Let him who crawls enamour'd of decay,
Cling to his couch, and sicken years away:
Heave his thick breath, and shake his palsied head;
Ours-the fresh turf, and not the feverish bed.
While gasp by gasp he falters forth his soul,
Ours with one pang-one bound-escapes control.
His corse may boast its urn and narrow cave,
And they who loathed his life may gild his grave:
Ours are the tears, though few, sincerely shed,
When Ocean shrouds and sepulchres our dead.

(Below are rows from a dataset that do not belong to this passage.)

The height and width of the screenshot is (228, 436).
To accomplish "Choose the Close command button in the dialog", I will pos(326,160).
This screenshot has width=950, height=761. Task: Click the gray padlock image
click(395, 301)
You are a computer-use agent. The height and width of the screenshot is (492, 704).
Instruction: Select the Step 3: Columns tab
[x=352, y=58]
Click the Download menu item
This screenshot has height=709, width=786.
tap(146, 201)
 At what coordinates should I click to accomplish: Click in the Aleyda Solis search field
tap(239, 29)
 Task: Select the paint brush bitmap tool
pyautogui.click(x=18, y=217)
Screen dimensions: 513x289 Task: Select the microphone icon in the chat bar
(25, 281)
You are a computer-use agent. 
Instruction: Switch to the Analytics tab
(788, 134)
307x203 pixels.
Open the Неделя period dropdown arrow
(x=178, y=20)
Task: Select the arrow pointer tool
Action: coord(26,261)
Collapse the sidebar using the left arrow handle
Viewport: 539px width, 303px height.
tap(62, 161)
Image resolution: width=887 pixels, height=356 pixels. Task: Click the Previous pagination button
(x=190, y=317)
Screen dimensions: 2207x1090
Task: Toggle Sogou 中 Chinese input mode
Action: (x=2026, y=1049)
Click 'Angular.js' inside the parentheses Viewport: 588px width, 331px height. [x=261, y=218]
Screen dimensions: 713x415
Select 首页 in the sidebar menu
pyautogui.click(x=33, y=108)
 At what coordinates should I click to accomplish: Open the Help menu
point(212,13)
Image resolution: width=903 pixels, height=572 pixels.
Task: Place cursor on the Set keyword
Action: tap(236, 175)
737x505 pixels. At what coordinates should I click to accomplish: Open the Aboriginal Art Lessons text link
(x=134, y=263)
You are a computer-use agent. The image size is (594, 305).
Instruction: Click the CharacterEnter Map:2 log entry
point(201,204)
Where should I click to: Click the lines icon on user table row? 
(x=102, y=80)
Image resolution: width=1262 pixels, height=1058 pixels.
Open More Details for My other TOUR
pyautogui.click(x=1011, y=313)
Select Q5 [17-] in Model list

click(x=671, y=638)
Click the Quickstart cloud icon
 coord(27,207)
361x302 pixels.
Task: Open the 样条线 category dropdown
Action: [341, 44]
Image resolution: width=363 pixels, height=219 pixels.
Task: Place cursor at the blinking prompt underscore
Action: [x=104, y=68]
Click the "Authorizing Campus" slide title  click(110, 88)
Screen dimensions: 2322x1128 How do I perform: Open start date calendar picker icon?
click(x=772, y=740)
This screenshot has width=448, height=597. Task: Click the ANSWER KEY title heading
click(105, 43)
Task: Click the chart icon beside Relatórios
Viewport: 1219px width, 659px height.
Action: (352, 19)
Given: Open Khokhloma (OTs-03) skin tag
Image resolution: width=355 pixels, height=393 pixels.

For us, even banquets fond regret supply
In the red cup that crowns our memory;
And the brief epitaph in danger's day,
When those who win at length divide the prey,
And cry, Remembrance saddening o'er each brow,
How had the brave who fell exulted now!'
THE SIEGE OF CORINTH
In the year since Jesus died for men,
Eighteen hundred years and ten,
We were a gallant company,
Riding o'er land, and sailing o'er sea.
Oh! but we went merrily!
We forded the river, and clomb the high hill,
Never our steeds for a day stood still;
Whether we lay in the cave or the shed,
Our sleep fell soft on the hardest bed:
Whether we couched in our rough capote,
On the rougher plank of our gliding boat,
Or stretched on the beach, or our saddles spread,
As a pillow beneath the resting head,
Fresh we woke upon the morrow:
All our thoughts and words had scope,
We had health, and we had hope,
Toil and travel, but no sorrow.
We were of all tongues and creeds ;-
Some were those who counted beads,
Some of mosque, and some of church,
And some, or I mis-say, of neither;
Yet through the wide world might ye search,
Nor find a motlier crew nor blither.
But some are dead, and some are gone,
And some are scattered and alone,
And some are rebels on the hills
That look along Epirus' valleys,
Where Freedom still at moments rallies,
And pays in blood Oppression's ills;
And some are in a far countree,
And some all restlessly at home;
But never more, oh! never, we Shall meet to revel and to roam.